NC State’s Alumni Association named alumna Jess Ekstrom (Communication ’13) as NC State’s 2017 Outstanding Young Alumna. Ekstrom is the founder of Headbands of Hope, an online shop that donates headbands to children with cancer. For every headband sold, one is given to a child with cancer.
Novelist Therese Fowler was named the Humanities and Social Sciences 2017 Distinguished Alumna. Fowler, who earned a bachelor’s degree in sociology and cultural anthropology and an MFA in creative writing at NC State, is the author of the New York Times bestseller Z: A Novel of Zelda Fitzgerald, among other works. Z is available in multiple languages worldwide and has been adapted as an original television series for Amazon Studios, starring Christina Ricci.
Using clues from historical documents and other materials, scholars from English, design, communication and other areas across campus teamed up to create a 3D virtual model of Queen Victoria’s Buckingham Palace garden pavilion. The group celebrated the launch of the Victoria’s Lost Pavilion project in October, an event that included live demonstrations, a virtual reality experience and first looks at the team’s new book.

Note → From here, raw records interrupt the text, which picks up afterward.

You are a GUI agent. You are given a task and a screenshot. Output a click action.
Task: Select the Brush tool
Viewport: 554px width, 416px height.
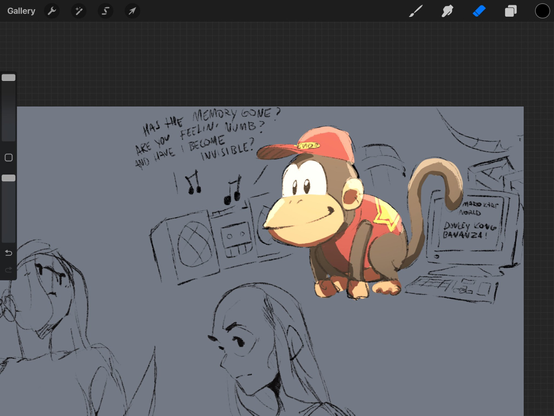point(416,11)
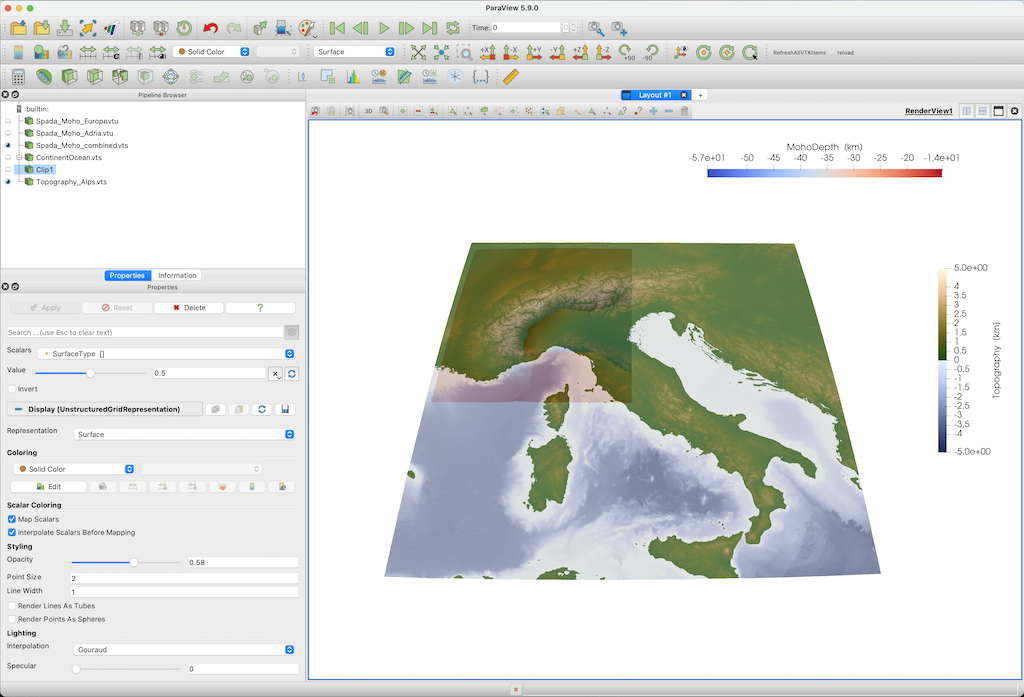
Task: Select the Ruler measurement tool
Action: [x=511, y=76]
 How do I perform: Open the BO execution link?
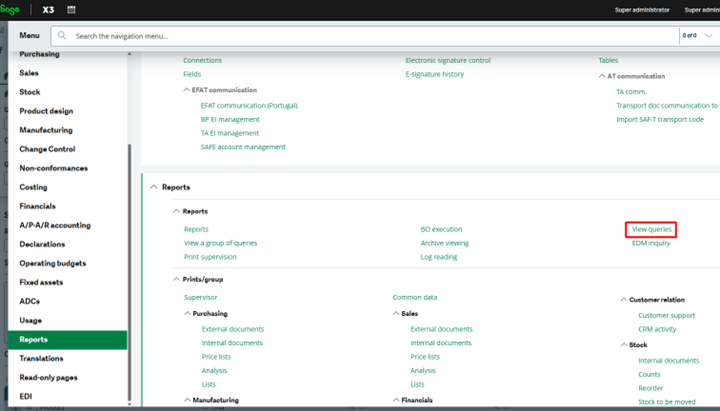tap(441, 229)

On Sept. 19, 2017, a group of students in professor Kat Charron’s American History and Memory course toured historic sites in Rocky Mount, Tarboro and Princeville. The group gained invaluable insights into the ongoing struggle for African-American civil rights in North Carolina.
On Sept. 29, the college co-hosted a panel discussion with the American Academy of Arts and Sciences on the value of language education in schools. At Stough Elementary in Raleigh, Dean Jeff Braden moderated a panel that included elected leaders, education officials and other stakeholders.
Junior philosophy major Victor Eduardo was named the 2017 recipient of NC State’s Leader of the Pack Award, which recognizes undergraduates who make outstanding contributions in the areas of leadership, scholarship and community service. In addition to excelling in the classroom, Eduardo has dedicated himself to fostering inclusive environments on campus.